Agent Intent Classification Model
This model is an ONNX-based classifier designed to route customer support queries to the appropriate agent. It was trained on the bitext-cs-train.csv dataset and supports both English and multiple Indian languages.
Preprocessing
To use this model, the input text must first be converted into dense vector embeddings using the ibm-granite/granite-embedding-97m-multilingual-r2 model from Hugging Face.
from langchain_huggingface import HuggingFaceEmbeddings
import numpy as np
# 1. Load the embedding model
embeddings_model = HuggingFaceEmbeddings(model_name="ibm-granite/granite-embedding-97m-multilingual-r2")
# 2. Embed the text
text = "I need help with my order."
embedding = embeddings_model.embed_query(text)

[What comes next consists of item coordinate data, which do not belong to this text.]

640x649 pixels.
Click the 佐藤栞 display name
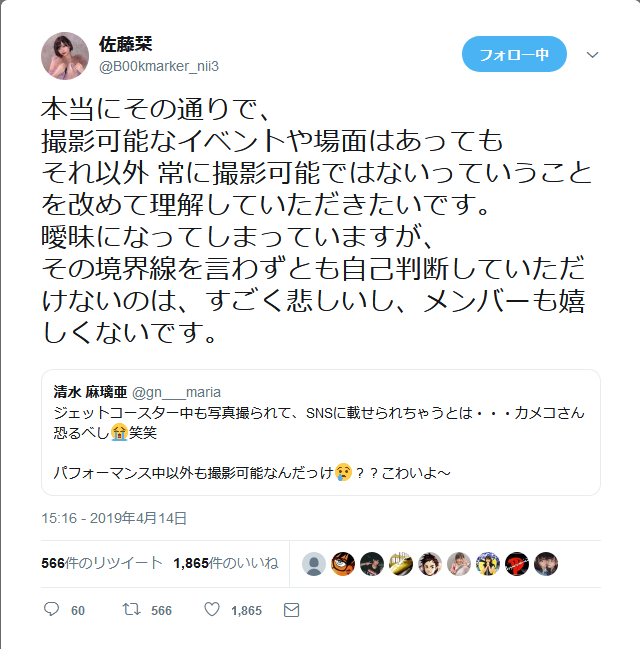(125, 44)
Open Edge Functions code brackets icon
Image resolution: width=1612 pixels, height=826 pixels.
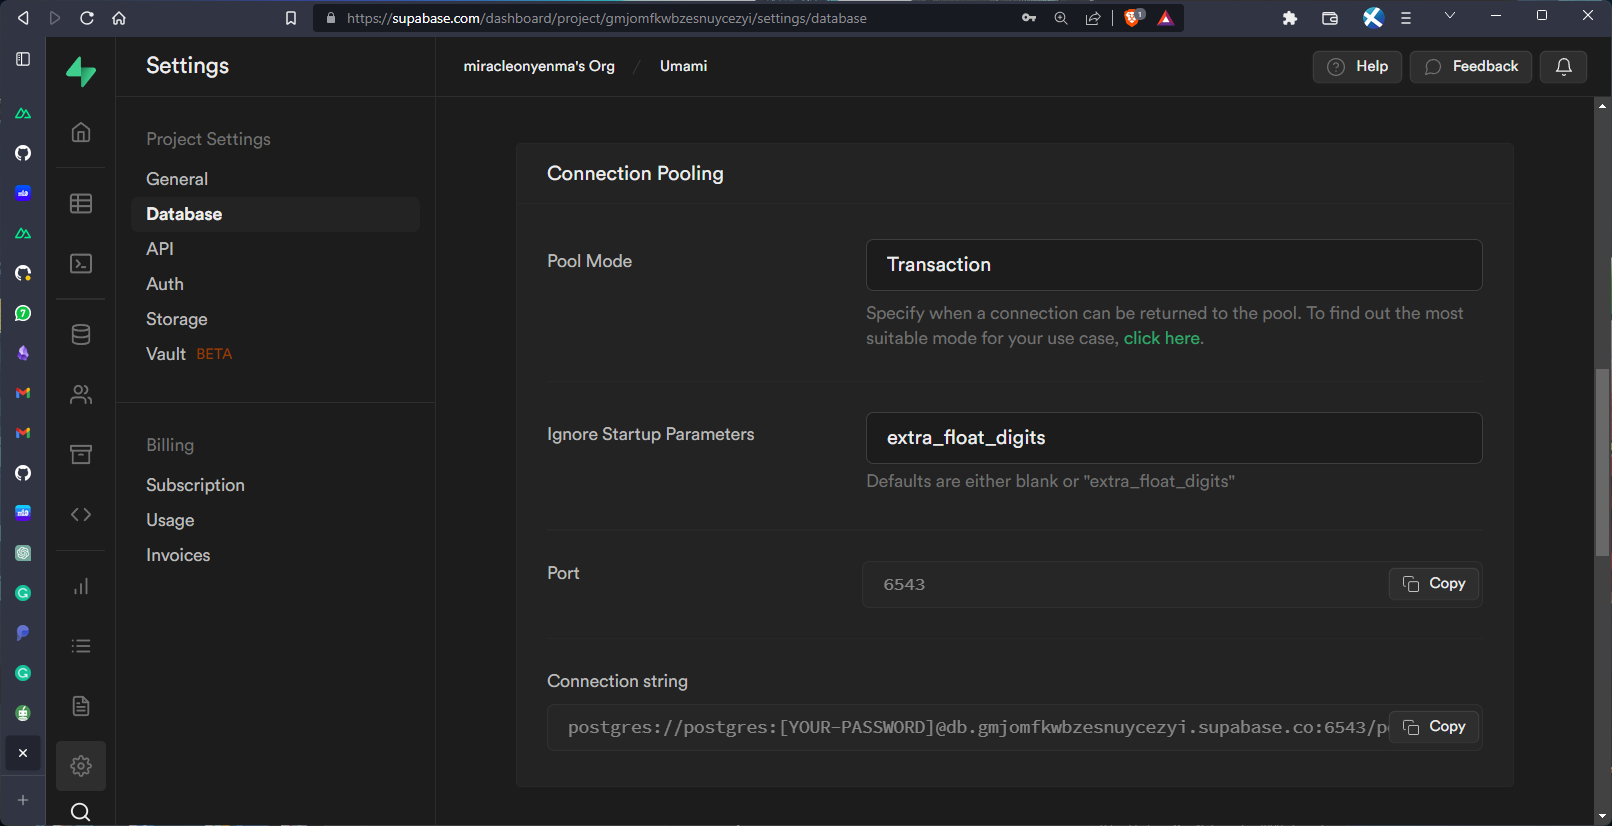point(81,514)
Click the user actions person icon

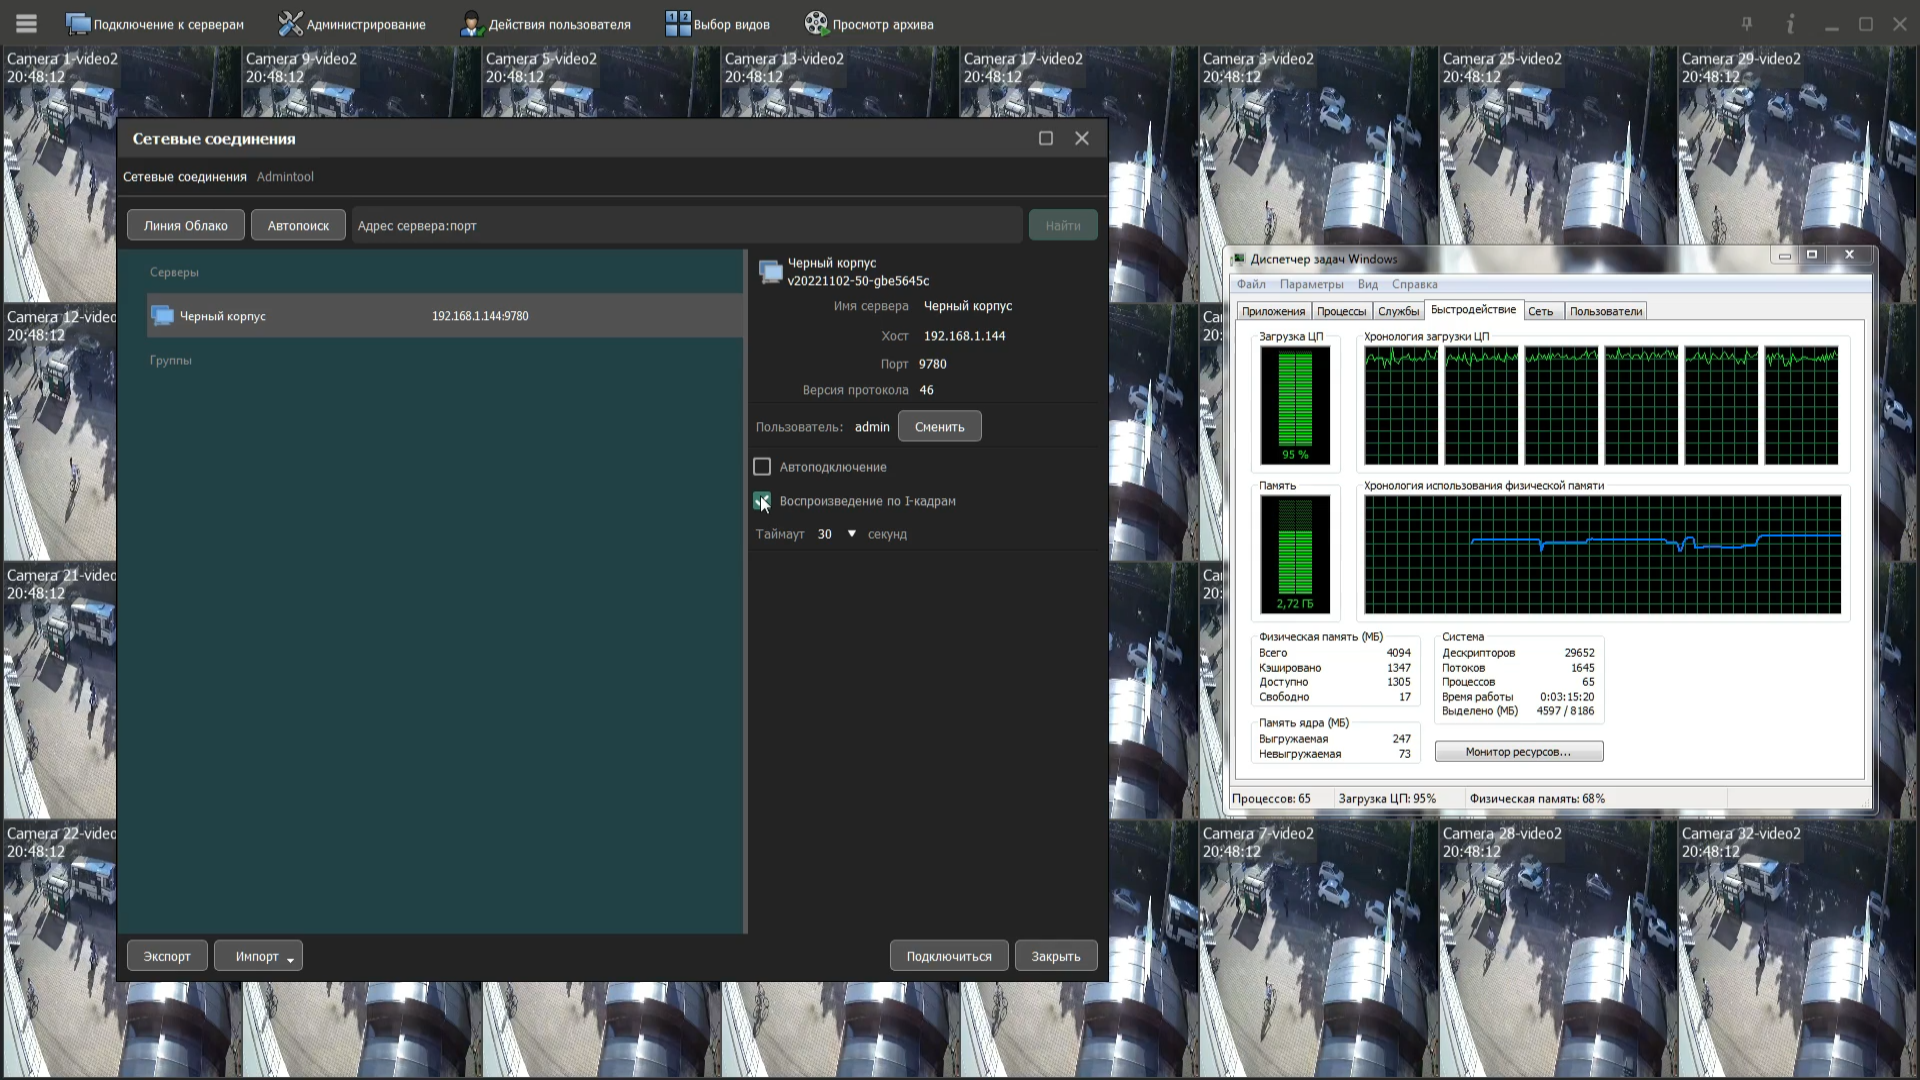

# 3. Convert to float32 numpy array
X_dense = np.asarray([embedding], dtype=np.float32)
Inference
Once the input is preprocessed into an embedding vector, it can be passed to the ONNX model for inference.
import onnxruntime as rt
# 1. Load the ONNX model
sess = rt.InferenceSession("model.onnx")
input_name = sess.get_inputs()[0].name
# 2. Run inference
preds, probs = sess.run(None, {input_name: X_dense})

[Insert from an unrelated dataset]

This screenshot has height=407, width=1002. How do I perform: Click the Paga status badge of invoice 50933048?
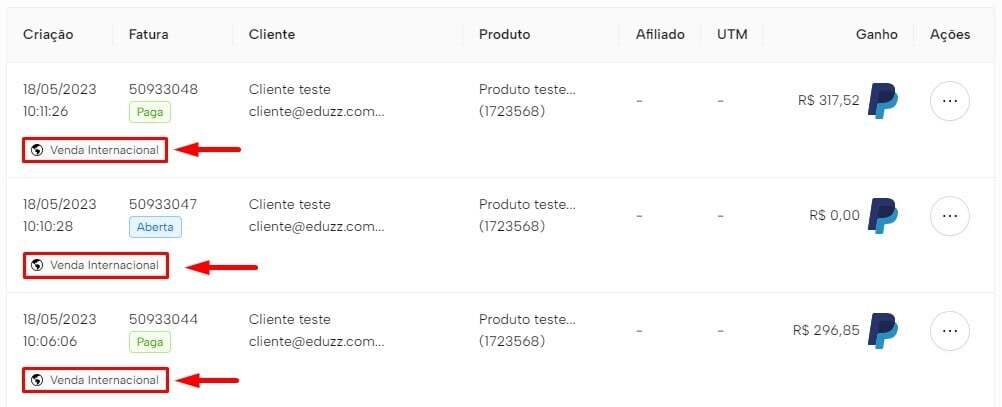tap(149, 112)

# 3. Map prediction to string class
classes = ['billing', 'order', 'product', 'shipping', 'undefined']
predicted_class = classes[preds[0]]
print(f"Predicted Agent: {predicted_class}")
Classes
The model predicts one of the following 5 classes:
billingorderproductshippingundefined
ONNX Model Multilingual Evaluation Report (Target: Agent)

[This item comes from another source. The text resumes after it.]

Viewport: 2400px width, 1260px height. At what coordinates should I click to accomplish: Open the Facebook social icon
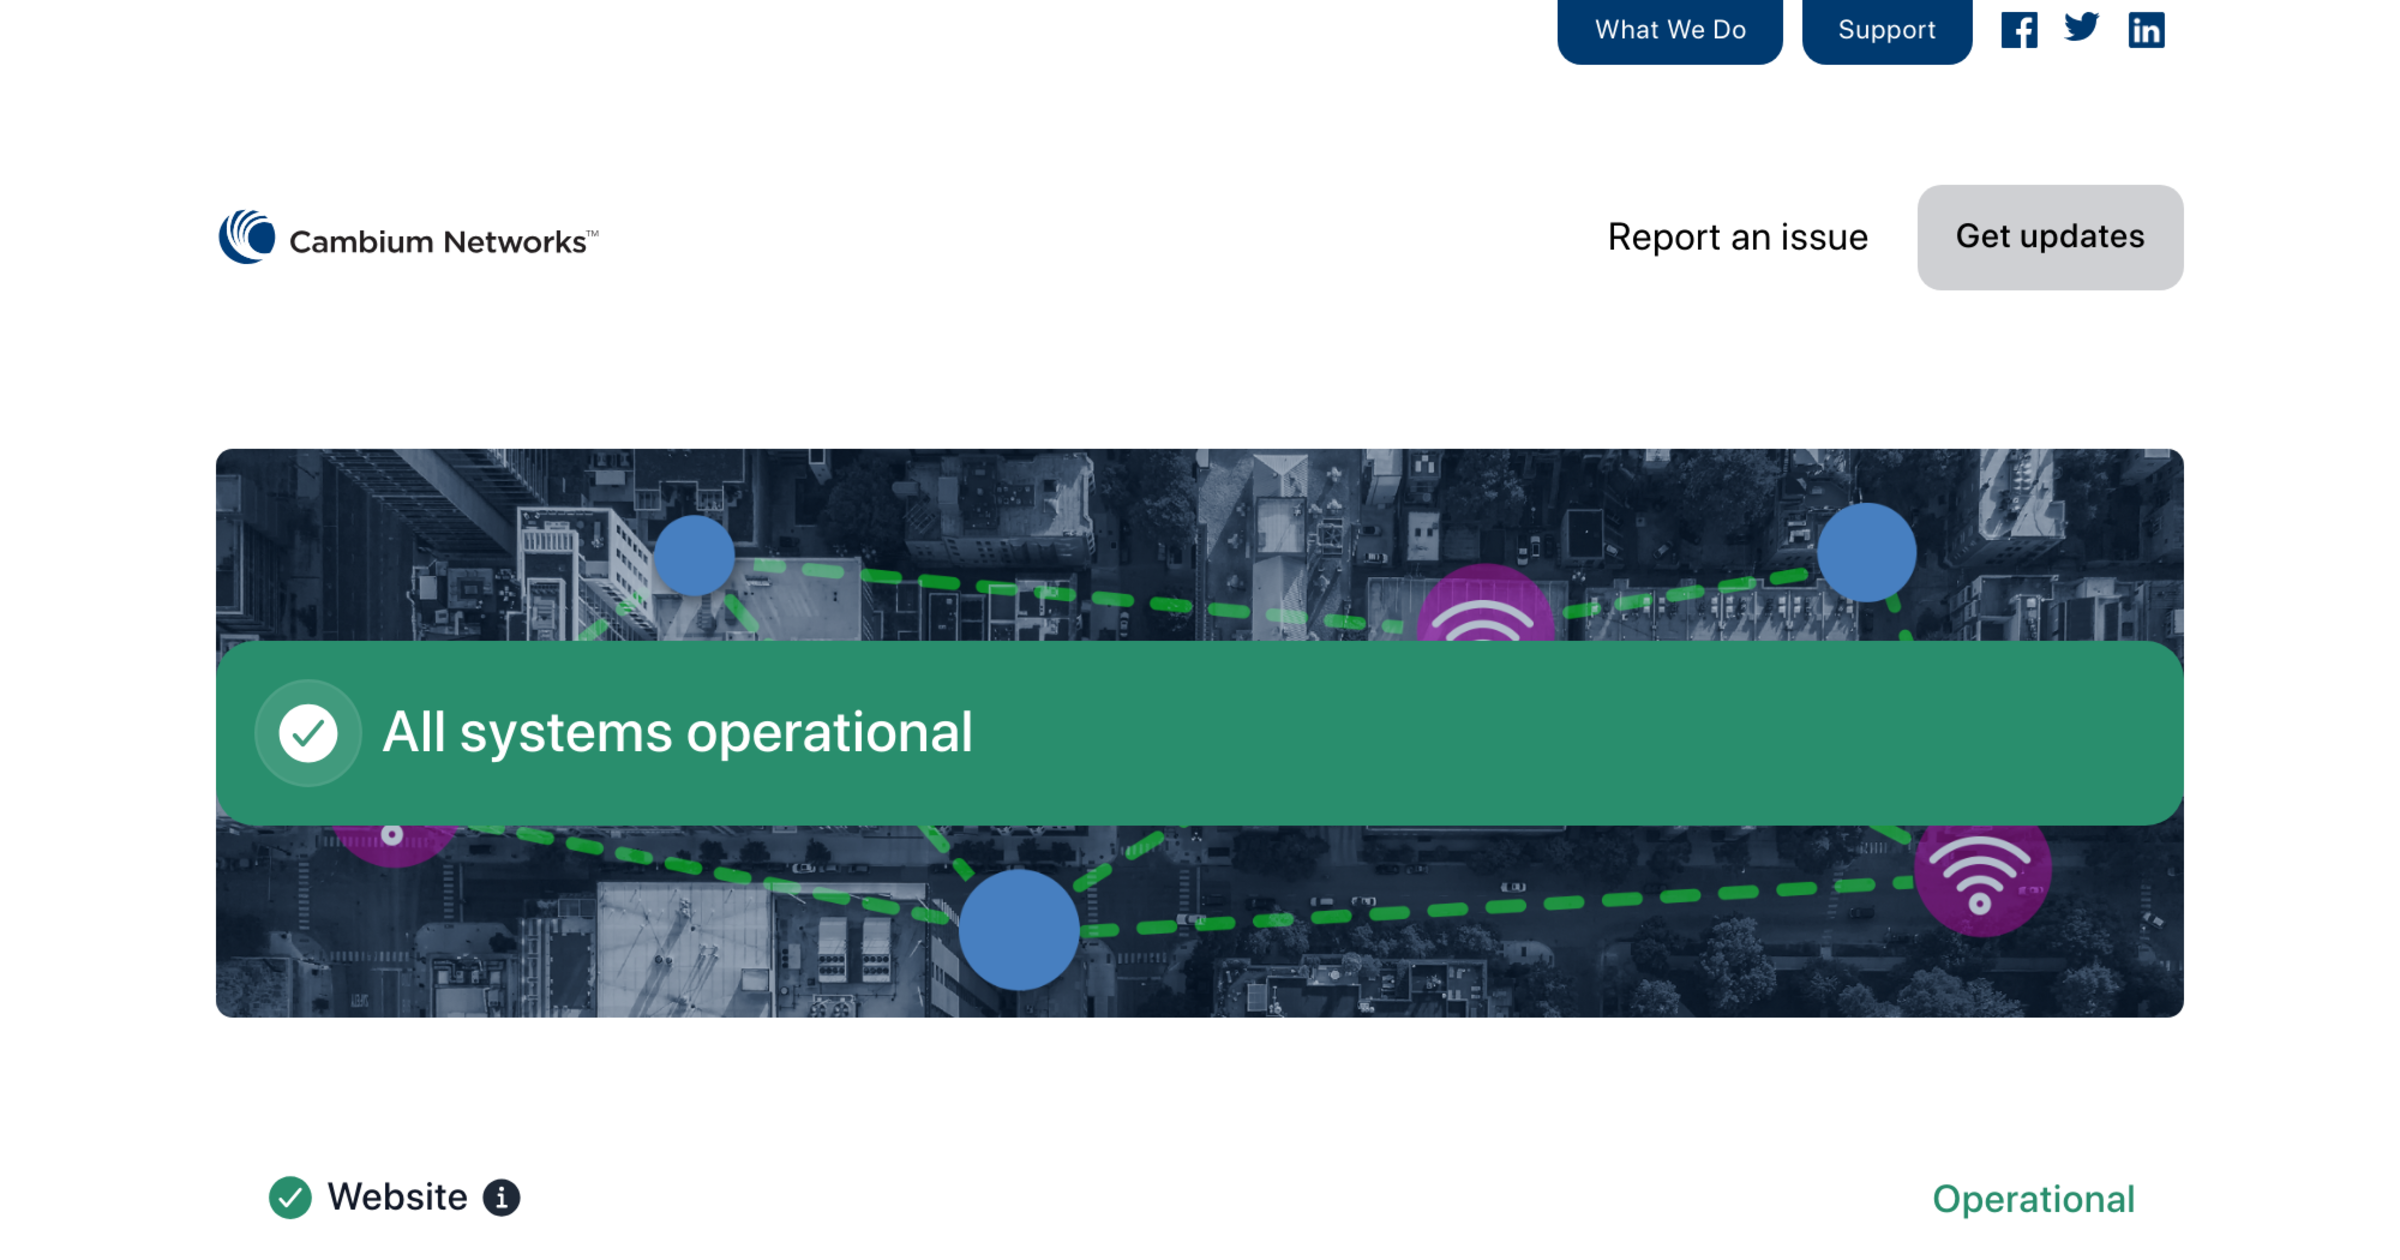coord(2018,30)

This report evaluates the ONNX model's ability to predict the agent column across different Indian languages and English. Embeddings used: ibm-granite/granite-embedding-97m-multilingual-r2.
Overall Metrics
- Accuracy: 0.6914
- Precision (Weighted): 0.7091
- Recall (Weighted): 0.6914
- F1 Score (Weighted): 0.6874
Metrics by Language
| Language | Samples | Accuracy | Precision | Recall | F1 Score |
|---|---|---|---|---|---|
| en | 54 | 1.0000 | 1.0000 | 1.0000 | 1.0000 |
| hi | 54 | 0.9074 | 0.9235 | 0.9074 | 0.9055 |
| bn | 54 | 0.7593 | 0.7661 | 0.7593 | 0.7497 |
| te | 54 | 0.5741 | 0.5756 | 0.5741 | 0.4982 |
| ta | 54 | 0.2407 | 0.2923 | 0.2407 | 0.2372 |
| mr | 54 | 0.6667 | 0.6665 | 0.6667 | 0.6623 |
Production Eligibility Analysis
For the model to be eligible for production in Indian languages, we expect the F1 score in the translated languages to be comparable to English. If scores are significantly lower, the ONNX model (which was likely trained on English embeddings) might not generalize well even with multilingual embeddings, or it needs fine-tuning on the multilingual embedding space.